President Donald Trump on Tuesday suggested that displaced Palestinians in Gaza be permanently resettled outside the territory destroyed by Israel’s offensive and proposed the U.S. take “ownership” in redeveloping the area.

Trump’s audacious proposal appears certain to roil the next stage of talks meant to extend the tenuous ceasefire between Israel and Hamas and secure the release of the remaining hostages held in Gaza.

The provocative comments came as talks are ramping up this week with the promise of surging humanitarian aid and reconstruction supplies to help the people of Gaza recover after more than 15 months of a devastating Israeli offensive. Now Trump wants to push roughly 1.8 million people to leave the land they have called home for centuries and claim it for the U.S., perhaps with American troops.

Trump outlined his thinking as he held talks with Israeli Prime Minister Benjamin Netanyahu at the White House, where the two leaders also discussed the fragile ceasefire and hostage deal in the Israeli-Hamas conflict and shared concerns about Iran.

“I don’t think people should be going back,” Trump said. “You can’t live in Gaza right now. I think we need another location. I think it should be a location that’s going to make people happy.”

Trump said the U.S. would take ownership of the Gaza Strip and redevelop it after Palestinians are resettled elsewhere and turn the territory into “the Riviera of the Middle East” in which the “world’s people”– including Palestinians — would live.

“We’ll make sure that it’s done world class,” Trump said. “It’ll be wonderful for the people — Palestinians, Palestinians mostly, we’re talking about.”

Egypt, Jordan and other U.S. allies in the Mideast have cautioned Trump that relocating Palestinians from Gaza would threaten Mideast stability, risk expanding the conflict and undermine a decades-long push by the U.S. and allies for a two-state solution.

Still, Trump insists the Palestinians “have no alternative” but to leave the “big pile of rubble” that is Gaza after more than 15 months of Israeli bombardment. He spoke out as his top aides stressed that a three-to-five-year timeline for reconstruction of the war-torn territory, as laid out in a temporary truce agreement, is not viable.

Last week, both Egyptian President Abdel Fattah el-Sissi and Jordanian King Abdullah II dismissed Trump’s calls to resettle Gazans.

But Trump said he believes Egypt and Jordan — as well as other countries, which he did not name — will ultimately agree to take in Palestinians.

“You look over the decades, it’s all death in Gaza,” Trump said. “This has been happening for years. It’s all death. If we can get a beautiful area to resettle people, permanently, in nice homes where they can be happy and not be shot and not be killed and not be knifed to death like what’s happening in Gaza.”

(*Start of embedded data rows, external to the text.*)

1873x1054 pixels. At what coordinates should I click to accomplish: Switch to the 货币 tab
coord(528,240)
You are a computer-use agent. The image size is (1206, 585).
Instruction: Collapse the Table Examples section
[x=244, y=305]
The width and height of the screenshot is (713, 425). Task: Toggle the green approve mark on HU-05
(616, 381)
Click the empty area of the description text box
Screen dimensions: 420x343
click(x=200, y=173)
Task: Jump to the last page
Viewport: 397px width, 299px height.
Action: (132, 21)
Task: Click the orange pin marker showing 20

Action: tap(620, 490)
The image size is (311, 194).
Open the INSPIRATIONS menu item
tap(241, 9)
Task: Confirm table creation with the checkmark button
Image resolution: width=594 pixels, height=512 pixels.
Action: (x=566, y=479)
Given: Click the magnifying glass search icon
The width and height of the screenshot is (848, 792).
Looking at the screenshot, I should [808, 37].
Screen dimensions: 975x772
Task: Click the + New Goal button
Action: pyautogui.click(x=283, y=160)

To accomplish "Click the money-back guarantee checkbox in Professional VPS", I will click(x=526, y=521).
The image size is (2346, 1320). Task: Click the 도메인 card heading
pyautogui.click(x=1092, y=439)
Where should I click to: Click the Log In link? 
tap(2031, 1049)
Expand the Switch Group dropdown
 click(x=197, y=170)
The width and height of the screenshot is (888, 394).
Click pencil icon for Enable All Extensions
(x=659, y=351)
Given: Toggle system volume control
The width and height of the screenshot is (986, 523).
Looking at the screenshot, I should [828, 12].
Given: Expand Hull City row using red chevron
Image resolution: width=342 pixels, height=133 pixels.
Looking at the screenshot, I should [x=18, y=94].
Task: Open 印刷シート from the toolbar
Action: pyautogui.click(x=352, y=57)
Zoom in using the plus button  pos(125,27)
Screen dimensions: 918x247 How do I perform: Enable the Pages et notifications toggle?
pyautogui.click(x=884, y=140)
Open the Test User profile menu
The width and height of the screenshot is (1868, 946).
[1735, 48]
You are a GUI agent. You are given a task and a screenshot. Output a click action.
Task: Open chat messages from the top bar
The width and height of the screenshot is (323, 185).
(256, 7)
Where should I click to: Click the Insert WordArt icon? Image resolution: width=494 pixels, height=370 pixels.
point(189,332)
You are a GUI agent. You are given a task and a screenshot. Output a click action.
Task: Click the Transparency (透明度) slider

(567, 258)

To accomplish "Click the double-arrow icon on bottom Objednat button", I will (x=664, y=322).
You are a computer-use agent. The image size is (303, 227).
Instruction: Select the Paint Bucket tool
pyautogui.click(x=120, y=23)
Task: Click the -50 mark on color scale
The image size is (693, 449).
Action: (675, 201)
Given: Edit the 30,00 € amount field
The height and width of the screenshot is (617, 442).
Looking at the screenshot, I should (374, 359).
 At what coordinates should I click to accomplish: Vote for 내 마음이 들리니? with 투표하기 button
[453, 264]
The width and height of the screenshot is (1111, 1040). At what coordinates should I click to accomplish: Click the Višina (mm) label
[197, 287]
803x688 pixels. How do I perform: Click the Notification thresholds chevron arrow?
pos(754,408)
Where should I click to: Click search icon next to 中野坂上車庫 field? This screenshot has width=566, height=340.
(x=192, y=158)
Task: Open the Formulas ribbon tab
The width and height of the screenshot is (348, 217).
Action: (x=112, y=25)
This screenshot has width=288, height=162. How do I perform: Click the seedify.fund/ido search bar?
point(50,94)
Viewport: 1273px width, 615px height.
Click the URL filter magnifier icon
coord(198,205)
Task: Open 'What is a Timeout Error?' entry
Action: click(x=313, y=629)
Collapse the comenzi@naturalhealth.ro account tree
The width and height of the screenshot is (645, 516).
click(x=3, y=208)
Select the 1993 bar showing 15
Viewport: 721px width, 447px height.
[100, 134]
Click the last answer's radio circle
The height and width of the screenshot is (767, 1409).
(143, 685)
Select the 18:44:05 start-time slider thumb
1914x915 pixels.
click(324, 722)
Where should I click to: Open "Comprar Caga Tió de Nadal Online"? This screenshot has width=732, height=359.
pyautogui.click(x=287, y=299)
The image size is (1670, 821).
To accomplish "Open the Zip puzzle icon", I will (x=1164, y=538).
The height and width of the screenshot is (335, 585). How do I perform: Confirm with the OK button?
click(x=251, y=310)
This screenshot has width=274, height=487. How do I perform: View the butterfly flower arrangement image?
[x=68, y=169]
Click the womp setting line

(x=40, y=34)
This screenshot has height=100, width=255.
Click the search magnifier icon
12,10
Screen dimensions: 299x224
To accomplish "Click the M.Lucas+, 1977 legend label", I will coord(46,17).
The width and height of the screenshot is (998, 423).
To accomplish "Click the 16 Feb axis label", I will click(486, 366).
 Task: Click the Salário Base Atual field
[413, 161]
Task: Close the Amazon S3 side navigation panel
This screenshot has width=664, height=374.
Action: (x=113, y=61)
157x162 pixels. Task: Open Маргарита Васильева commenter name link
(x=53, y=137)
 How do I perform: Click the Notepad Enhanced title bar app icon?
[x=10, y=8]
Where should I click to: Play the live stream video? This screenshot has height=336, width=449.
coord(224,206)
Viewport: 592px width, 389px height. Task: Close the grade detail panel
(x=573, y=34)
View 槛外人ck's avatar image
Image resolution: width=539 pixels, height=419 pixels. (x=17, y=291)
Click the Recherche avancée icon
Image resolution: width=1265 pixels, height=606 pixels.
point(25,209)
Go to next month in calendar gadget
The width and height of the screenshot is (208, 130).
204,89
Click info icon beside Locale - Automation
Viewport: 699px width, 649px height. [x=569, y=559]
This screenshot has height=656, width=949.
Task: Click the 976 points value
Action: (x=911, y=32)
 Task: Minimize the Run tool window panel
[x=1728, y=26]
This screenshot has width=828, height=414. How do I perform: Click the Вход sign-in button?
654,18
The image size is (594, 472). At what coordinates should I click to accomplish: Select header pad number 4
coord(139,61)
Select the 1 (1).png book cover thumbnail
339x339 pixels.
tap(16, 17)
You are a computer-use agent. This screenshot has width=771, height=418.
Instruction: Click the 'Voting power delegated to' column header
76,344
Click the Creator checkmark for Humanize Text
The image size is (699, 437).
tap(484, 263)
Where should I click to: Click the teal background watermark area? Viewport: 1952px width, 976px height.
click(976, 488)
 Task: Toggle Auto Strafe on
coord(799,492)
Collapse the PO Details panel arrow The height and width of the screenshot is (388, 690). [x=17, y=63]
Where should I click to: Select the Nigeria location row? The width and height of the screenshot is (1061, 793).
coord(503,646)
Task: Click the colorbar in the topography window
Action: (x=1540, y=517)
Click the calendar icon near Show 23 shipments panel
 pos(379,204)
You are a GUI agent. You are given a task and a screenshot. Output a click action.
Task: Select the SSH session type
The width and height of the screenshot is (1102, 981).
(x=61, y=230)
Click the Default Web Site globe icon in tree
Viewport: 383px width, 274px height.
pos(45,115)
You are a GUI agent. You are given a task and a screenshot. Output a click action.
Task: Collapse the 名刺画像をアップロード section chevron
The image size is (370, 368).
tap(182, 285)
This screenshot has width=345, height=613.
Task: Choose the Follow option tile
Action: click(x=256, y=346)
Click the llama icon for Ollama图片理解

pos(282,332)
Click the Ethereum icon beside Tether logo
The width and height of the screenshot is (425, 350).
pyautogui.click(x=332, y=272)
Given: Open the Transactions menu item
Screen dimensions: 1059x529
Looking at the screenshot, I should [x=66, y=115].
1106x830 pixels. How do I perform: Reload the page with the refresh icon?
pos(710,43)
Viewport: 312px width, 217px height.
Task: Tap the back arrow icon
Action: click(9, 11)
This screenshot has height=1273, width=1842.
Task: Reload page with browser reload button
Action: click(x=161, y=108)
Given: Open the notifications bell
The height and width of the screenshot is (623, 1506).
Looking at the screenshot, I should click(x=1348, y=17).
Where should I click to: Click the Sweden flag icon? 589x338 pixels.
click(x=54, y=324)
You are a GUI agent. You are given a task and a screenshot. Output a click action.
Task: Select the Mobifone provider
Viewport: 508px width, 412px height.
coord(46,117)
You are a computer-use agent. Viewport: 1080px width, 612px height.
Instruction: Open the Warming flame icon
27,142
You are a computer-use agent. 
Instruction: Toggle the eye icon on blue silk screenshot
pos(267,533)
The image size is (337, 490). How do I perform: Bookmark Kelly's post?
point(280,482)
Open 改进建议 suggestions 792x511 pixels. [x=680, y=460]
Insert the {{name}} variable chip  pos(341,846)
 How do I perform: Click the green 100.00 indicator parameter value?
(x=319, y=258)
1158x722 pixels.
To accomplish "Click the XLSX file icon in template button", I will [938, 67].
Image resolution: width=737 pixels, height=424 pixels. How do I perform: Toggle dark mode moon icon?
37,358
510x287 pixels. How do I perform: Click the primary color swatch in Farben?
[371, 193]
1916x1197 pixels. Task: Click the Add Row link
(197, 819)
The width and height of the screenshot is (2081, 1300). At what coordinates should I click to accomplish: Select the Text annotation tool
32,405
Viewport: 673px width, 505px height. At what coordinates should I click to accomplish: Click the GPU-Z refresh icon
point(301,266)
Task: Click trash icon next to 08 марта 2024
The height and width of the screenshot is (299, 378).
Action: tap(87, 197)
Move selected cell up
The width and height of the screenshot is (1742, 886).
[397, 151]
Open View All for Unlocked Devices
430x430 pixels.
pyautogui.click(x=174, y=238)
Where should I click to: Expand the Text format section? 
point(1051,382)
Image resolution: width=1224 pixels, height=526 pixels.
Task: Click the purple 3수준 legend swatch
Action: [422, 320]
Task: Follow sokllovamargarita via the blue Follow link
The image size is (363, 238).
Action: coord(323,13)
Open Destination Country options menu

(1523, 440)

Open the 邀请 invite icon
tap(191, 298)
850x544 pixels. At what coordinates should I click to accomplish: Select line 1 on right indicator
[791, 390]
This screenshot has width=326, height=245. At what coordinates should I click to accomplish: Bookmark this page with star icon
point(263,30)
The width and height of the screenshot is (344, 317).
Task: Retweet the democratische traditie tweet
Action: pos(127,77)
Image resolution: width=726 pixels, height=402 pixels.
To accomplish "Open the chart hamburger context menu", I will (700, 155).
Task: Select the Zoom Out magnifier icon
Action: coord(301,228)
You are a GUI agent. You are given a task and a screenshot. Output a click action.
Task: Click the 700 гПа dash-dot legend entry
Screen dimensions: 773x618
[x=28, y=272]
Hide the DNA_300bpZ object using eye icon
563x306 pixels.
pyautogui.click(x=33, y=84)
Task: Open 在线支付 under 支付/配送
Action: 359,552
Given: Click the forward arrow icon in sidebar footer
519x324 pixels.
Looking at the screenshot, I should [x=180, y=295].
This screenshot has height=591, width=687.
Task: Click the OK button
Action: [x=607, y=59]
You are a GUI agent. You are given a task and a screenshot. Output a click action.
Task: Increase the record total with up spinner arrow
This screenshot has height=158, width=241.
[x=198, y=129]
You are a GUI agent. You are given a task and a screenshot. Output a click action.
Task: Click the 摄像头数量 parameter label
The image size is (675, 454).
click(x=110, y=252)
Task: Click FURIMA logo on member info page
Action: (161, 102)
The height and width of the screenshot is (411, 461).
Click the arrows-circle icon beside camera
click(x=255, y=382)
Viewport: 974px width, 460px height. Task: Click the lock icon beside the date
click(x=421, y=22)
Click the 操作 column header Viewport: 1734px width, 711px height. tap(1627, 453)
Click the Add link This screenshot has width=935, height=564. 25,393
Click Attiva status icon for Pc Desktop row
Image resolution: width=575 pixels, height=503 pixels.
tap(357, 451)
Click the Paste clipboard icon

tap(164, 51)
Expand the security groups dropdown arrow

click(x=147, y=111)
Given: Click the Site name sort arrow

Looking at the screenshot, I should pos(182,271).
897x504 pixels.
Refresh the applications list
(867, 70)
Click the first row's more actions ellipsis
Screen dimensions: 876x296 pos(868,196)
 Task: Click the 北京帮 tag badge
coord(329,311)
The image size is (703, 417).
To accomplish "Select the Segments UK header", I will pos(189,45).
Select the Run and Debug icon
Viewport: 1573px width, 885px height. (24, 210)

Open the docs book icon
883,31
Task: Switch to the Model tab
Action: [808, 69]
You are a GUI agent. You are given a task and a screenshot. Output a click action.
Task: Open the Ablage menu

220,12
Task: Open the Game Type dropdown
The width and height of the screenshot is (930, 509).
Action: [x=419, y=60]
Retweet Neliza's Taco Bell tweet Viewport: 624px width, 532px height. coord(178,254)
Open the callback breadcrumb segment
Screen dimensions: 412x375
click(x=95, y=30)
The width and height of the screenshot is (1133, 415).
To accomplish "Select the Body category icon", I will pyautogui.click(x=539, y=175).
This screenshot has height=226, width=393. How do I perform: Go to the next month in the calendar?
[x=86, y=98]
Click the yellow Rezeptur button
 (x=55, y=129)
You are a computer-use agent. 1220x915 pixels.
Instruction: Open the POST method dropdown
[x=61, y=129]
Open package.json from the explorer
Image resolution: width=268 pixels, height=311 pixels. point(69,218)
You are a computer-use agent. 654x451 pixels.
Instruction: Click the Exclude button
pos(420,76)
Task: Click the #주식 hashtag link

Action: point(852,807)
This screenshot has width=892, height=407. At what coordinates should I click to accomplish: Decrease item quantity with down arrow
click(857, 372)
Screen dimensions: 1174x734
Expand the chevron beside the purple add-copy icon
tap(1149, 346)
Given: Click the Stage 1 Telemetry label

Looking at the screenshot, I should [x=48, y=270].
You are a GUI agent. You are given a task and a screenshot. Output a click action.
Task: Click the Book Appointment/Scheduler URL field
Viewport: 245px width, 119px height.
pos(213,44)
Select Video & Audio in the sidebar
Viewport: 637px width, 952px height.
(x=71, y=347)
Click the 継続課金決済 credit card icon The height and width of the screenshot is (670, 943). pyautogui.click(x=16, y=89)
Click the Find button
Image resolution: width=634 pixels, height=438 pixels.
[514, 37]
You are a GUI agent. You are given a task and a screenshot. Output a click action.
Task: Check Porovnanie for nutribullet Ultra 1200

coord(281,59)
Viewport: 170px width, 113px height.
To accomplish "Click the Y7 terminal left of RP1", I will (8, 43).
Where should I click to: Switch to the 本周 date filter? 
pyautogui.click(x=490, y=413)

Trump also said he isn’t ruling out deploying U.S. troops to support reconstruction of Gaza. He envisions “long-term” U.S. ownership of a redevelopment of the territory.

“We’ll do what is necessary,” Trump said about the possibility of deploying American troops.

The White House’s focus on the future of Gaza comes as the nascent truce between Israel and Hamas hangs in the balance.

Netanyahu is facing competing pressure from his right-wing coalition to end a temporary truce against Hamas militants in Gaza and from war-weary Israelis who want the remaining hostages home and for the 15-month offensive to end.

Saudi Arabia, the United Arab Emirates, Qatar, the Palestinian Authority and the Arab League joined Egypt and Jordan in rejecting plans to move Palestinians out of their ancestral lands in Gaza and the occupied West Bank.

Trump may be betting he can persuade Egypt and Jordan to come around to accept displaced Palestinians because of the significant aid that the U.S. provides Cairo and Amman. Hard-line right-wing members of Netanyahu’s government have embraced the call to move displaced Palestinians out of Gaza in order to resettle the Palestinian territory with Israelis.

It’s Netanyahu’s first travel outside Israel since the International Criminal Court issued arrest warrants in November for him, his former defense minister and Hamas’ slain military chief, accusing them of crimes against humanity during the war in Gaza. The U.S. does not recognize the ICC’s authority.